Concept 25: Theories of The Business Cycle


Theory Causes of Business Cycles Recommended Policy
Neoclassical Changes in technology. No action is necessary; wages and prices adjust through demand-supply characteristics pulling or pushing the economy form expansion or recession level to its full-employment level.
Keynesian Shifts in AD due to changes in business expectations can lead to over or under investments.

Downward sticky wages prevent a self-recovery from contraction (SRAS curve is slow to move down).

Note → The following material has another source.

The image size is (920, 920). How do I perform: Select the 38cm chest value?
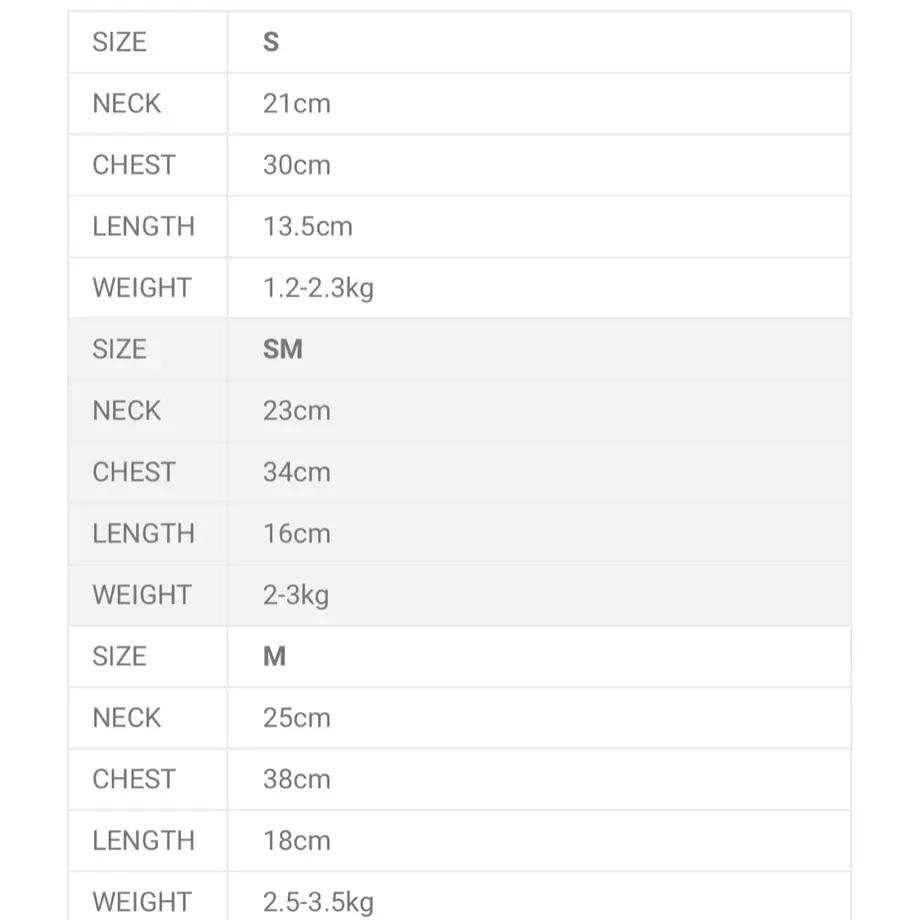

Authorities should use fiscal and/or monetary policy to shift the AD curve directly to get the GDP to its full employment level.
New Keynesian In addition to Keynesian beliefs, this theory believes other factors of production are also downward sticky, presenting additional barriers to self-recovery. Same as Keynesian (use fiscal and/or monetary policy to shift the AD curve directly to get the GDP to its full employment level).
Monetarist Inappropriate changes in money supply growth rate. Monetary authorities should follow policies of steady, predictable growth rate of money supply.
Austrian Government intervention in economy. Policymakers shouldn’t keep interest rates at artificially low levels. Markets should be allowed to self-correct.
New Classical (RBC Theory) Changes in technology and external shocks. Policymakers shouldn’t try to counteract business cycles, as expansions and contractions are rational market reactions to external shocks. Theory assumes that individuals and firms try to maximize their utility functions.